Fall 2014 Courses

Span 609-401
Language Teaching/Learning
Prof. McMahon

This course is required of all Teaching Assistants in French, Italian, and Spanish in the second semester of their first year of teaching. It is designed to provide instructors with the necessary practical support to carry out their teaching responsibilities effectively, and builds on the practicum meetings held during the first semester. The course will also introduce students to various approaches to foreign language teaching as well as to current issues in second language acquisition. Students who have already had a similar course at another institution may be exempted upon consultation with the instructor.


Span 682-401
Literary Theory
Prof. de la Campa

This course will cover the field of contemporary theory through its most productive paradigms of the past few decades. These will include the following: a) various models of deconstructive work, b) new approaches to literary communities and comparative literature, c) debates around coloniality and subalternity, d) transatlantic mappings. The special focus will be on how these paradigms apply and at times define Latin American and Hispanic literary and cultural areas. In that pursuit, we will look at three modes of instantiation: theoretical sources as such, specific works of criticism, samples of literary and cultural production.


Span 684-301
La Novela Realista
Prof. Lopez

This course is dedicated to the non-classical novel of the nineteenth and twentieth centuries. This class of novel begins to appear when Realism/Naturalism (which had informed what Lukács called the «classical novel») showed signs of exhaustion. We begin with the forms of the novel that react to Naturalism when authors searched for alternative forms of narrative. We will then follow a historical sequence until we reach the forms of the novel of the twentieth century. We will study different tendencies including “espiritualismo”, fin de siècle, decadentism, what Ortega y Gasset called perspectivism, futurismo (los –ismos), and avant-garde.  Readings will include Galdós (Miau), Trigo (Jarrapellejos), Unamuno (Niebla), Azorín (Doña Inés), Valle-Inclán (Sonata de otoño), Baroja (íEl mundo es ansí) ), Pérez de Ayala (Belarmino y Apolonio), Gabriel Miró (El obispo leproso), Carmen de Burgos (Puñal de claveles), Cansinos Assens (El movimiento v.p.), Rosa Chacel (Estación de ida y vuelta), Francisco Ayala (Cazador en el alba).


Span 690-301
Studies in Spanish American Literature
Prof. Ramos

"Los avatares de la no-ficción: crónicas literarias, documentales, ensayos fílmicos"
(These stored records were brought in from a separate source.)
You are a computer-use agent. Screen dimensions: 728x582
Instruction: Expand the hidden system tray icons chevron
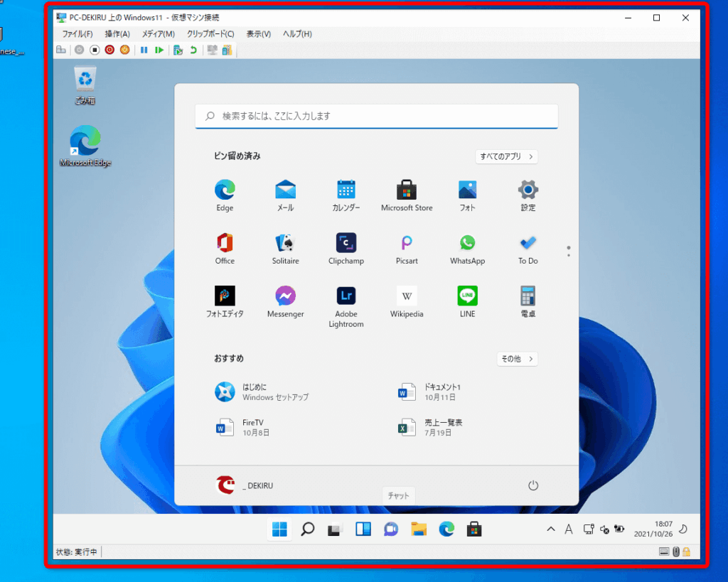(550, 529)
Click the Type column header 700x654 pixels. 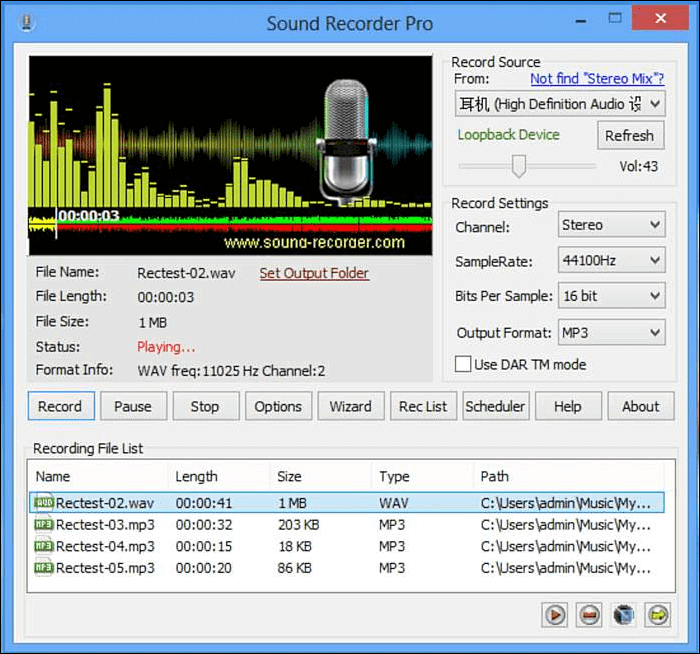coord(395,477)
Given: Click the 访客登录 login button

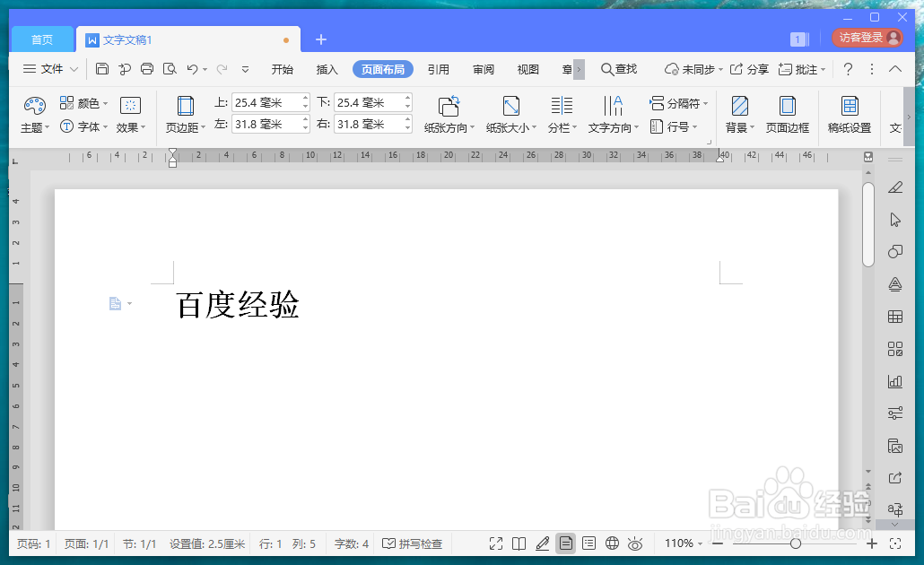Looking at the screenshot, I should click(865, 39).
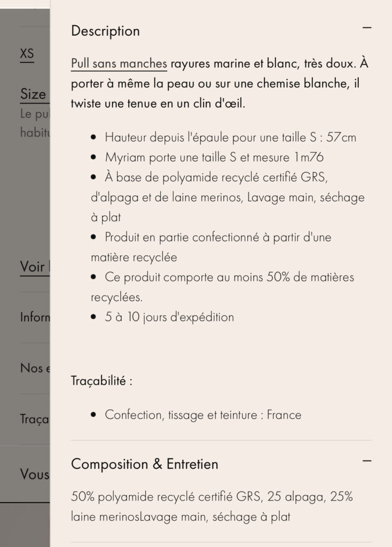Open the 'Vous…' section on the left
Screen dimensions: 392x547
click(x=35, y=474)
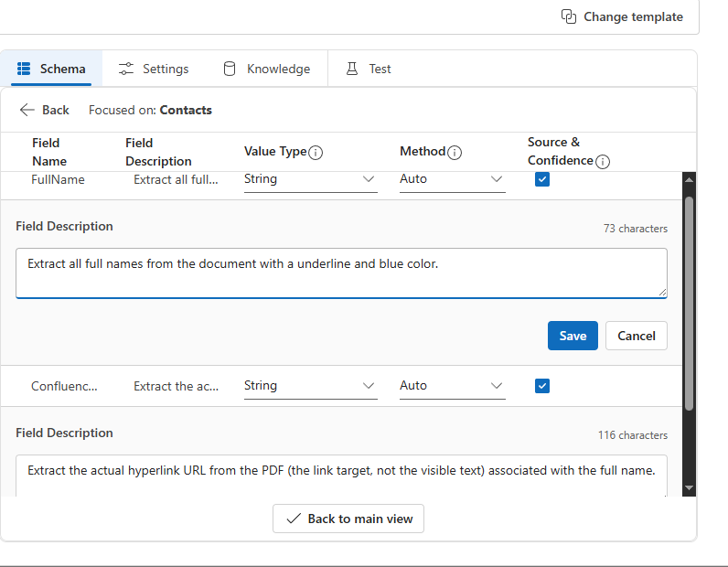Click the FullName field description text box

pyautogui.click(x=341, y=273)
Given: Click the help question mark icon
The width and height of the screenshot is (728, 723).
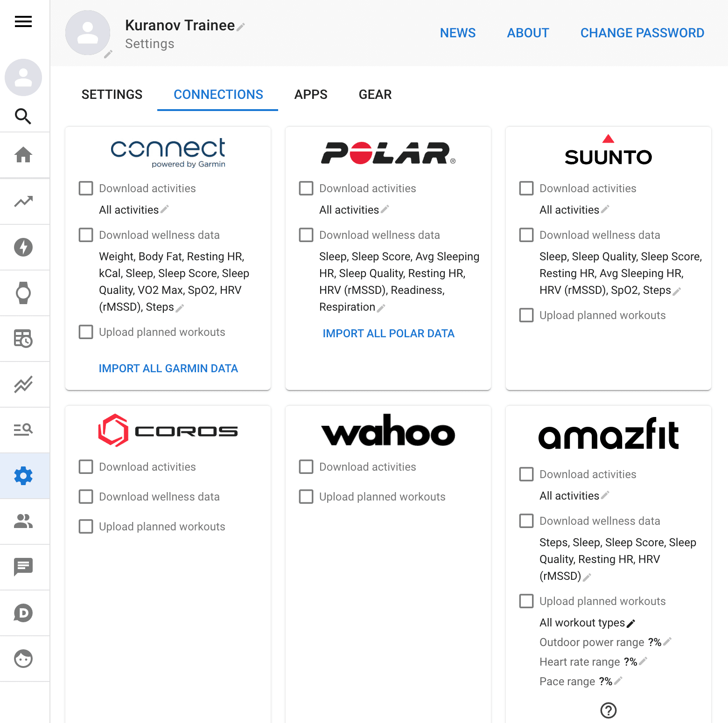Looking at the screenshot, I should point(608,710).
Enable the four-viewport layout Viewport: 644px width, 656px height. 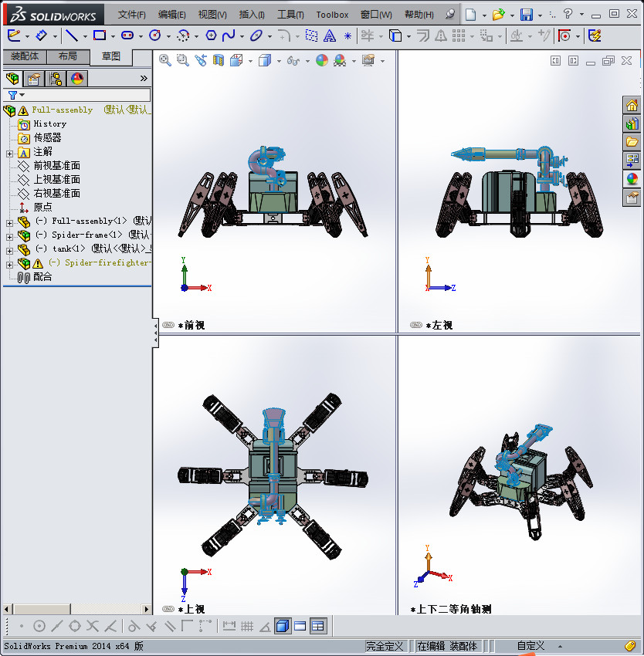(317, 627)
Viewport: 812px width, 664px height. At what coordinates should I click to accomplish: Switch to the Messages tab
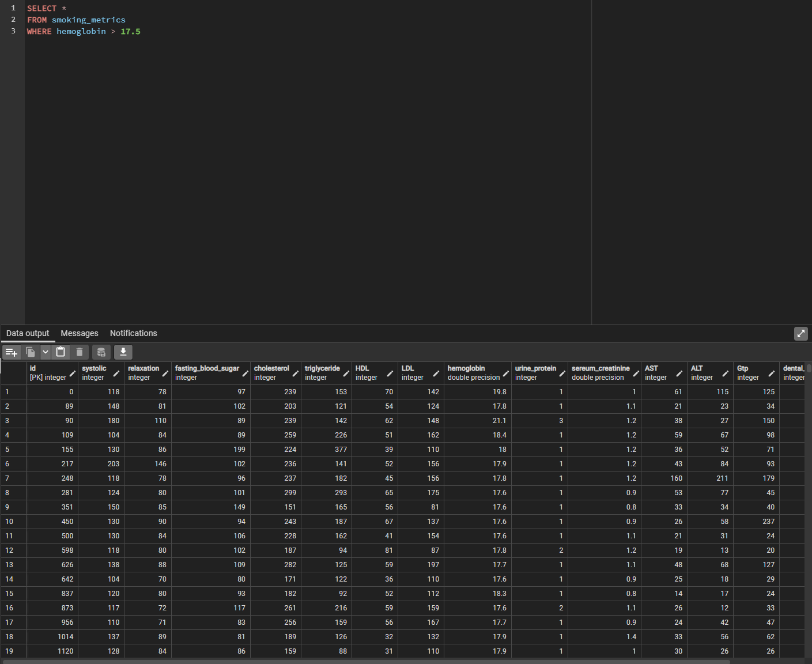click(79, 333)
Este seminario explorará una serie de debates actuales en torno del concepto de la no-ficción en la literatura y el cine.  Partiremos de la lectura de algunas crónicas ejemplares de José Martí, Carlos Monsiváis, María Moreno et al. para ubicar históricamente la discusión.  Luego nos concentrarnos en los documentales de Nicolás Guillén Landrián y algunos ejemplos actuales de las cambiantes formas del ensayo fílmico, su relación con el "cine de poesía", el trabajo de archivo filmico, etc.   Trabajaremos con un foco latinoamericano, pero tomaremos en cuenta algunos ejemplos de cine europeo o norteamericano (Pedro Costa, Chris Marker, et al).


Span 692-301
The Politics of Writing the New World: Colonial Latin American Literature
Prof. Téllez

In this graduate seminar we will reflect on writing as a social practice during the 16th, 17th and 18th centuries, a period during which both written production and reception were strictly guided by the State. We will study different kinds of texts–from Conquistador chronicles, poetry, letters, to literary criticism–and analyze their role on the political and aesthetic debates about the New World, as well as the cultural markets in which the were composed and circulated. Each week we will read and discuss texts from the colonial period along with contemporary literary criticism and/or critical theory.